_Given records_:
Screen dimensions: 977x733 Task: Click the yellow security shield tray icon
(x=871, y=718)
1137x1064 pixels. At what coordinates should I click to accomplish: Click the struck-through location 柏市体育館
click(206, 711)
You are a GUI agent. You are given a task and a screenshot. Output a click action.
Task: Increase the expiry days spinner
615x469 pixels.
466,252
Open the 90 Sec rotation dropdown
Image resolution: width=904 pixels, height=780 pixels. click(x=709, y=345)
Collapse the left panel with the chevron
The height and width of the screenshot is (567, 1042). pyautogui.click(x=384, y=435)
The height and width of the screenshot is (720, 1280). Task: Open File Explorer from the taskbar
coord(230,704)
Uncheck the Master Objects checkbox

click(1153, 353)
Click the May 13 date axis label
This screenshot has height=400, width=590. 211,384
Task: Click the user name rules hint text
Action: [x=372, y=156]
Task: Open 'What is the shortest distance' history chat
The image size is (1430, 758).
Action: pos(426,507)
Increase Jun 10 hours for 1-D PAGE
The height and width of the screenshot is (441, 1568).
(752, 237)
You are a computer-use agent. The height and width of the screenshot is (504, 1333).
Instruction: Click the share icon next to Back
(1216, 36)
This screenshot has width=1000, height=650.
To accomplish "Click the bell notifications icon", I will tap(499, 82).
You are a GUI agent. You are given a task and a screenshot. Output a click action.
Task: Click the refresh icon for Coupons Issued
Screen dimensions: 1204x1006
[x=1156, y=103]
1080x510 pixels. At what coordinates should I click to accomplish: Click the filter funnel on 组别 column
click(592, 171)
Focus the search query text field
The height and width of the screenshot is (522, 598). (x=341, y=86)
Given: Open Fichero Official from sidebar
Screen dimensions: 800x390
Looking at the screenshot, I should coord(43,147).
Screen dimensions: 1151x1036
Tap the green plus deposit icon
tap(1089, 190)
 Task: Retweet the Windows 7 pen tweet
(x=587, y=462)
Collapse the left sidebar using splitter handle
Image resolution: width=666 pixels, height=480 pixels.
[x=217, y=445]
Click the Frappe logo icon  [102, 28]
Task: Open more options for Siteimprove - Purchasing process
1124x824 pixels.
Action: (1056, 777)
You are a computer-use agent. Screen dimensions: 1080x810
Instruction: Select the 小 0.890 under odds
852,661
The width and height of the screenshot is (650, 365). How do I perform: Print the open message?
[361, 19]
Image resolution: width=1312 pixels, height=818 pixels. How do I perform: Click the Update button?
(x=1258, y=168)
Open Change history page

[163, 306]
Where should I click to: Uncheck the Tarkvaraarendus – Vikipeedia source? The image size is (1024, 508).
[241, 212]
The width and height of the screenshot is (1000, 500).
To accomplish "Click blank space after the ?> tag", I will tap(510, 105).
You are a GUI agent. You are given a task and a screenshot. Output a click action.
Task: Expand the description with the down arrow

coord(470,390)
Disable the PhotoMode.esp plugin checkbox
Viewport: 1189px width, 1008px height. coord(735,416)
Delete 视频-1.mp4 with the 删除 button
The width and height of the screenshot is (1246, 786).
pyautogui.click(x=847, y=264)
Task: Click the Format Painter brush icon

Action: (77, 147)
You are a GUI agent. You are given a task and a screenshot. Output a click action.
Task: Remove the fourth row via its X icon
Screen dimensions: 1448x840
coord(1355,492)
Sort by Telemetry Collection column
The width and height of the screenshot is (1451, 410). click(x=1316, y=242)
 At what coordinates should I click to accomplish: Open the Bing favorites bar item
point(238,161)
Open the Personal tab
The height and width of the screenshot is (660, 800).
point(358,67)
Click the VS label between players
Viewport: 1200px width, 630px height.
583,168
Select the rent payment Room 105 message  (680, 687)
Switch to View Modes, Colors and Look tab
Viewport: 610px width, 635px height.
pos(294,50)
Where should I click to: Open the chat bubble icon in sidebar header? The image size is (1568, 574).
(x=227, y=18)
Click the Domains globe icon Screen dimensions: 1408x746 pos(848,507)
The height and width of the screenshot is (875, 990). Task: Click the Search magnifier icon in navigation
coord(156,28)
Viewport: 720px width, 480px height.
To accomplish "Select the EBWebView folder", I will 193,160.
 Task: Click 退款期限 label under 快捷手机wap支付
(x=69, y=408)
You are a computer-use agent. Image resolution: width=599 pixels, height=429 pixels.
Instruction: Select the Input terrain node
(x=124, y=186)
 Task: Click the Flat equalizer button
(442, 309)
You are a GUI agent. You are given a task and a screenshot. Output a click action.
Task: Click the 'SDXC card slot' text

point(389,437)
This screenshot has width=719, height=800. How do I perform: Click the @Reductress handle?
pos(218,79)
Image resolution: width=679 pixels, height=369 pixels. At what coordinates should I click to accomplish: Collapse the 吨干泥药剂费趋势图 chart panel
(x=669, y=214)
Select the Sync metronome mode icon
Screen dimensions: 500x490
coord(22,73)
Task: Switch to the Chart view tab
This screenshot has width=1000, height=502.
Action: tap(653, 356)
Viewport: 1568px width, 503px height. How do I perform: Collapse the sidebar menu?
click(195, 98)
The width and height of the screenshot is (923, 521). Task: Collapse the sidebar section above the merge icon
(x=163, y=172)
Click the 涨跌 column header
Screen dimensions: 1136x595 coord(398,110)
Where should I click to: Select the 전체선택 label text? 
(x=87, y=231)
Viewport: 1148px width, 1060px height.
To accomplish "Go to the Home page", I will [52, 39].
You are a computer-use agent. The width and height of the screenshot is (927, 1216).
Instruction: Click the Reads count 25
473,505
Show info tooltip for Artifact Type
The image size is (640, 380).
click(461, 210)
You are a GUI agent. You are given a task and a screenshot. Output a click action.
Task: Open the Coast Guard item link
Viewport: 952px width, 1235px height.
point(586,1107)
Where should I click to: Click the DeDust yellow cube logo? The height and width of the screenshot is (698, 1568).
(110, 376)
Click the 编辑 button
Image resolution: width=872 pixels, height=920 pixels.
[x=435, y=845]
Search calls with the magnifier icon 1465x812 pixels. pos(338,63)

_What the task requires_:
Every line above with the word "computer" is to be copied out.

_Response to the exercise_:
You are a computer-use agent. The height and width of the screenshot is (504, 1333).
You are a computer-use agent. Screen dimensions: 1080x810
You are a computer-use agent. Image resolution: width=599 pixels, height=429 pixels.
You are a computer-use agent. The width and height of the screenshot is (927, 1216).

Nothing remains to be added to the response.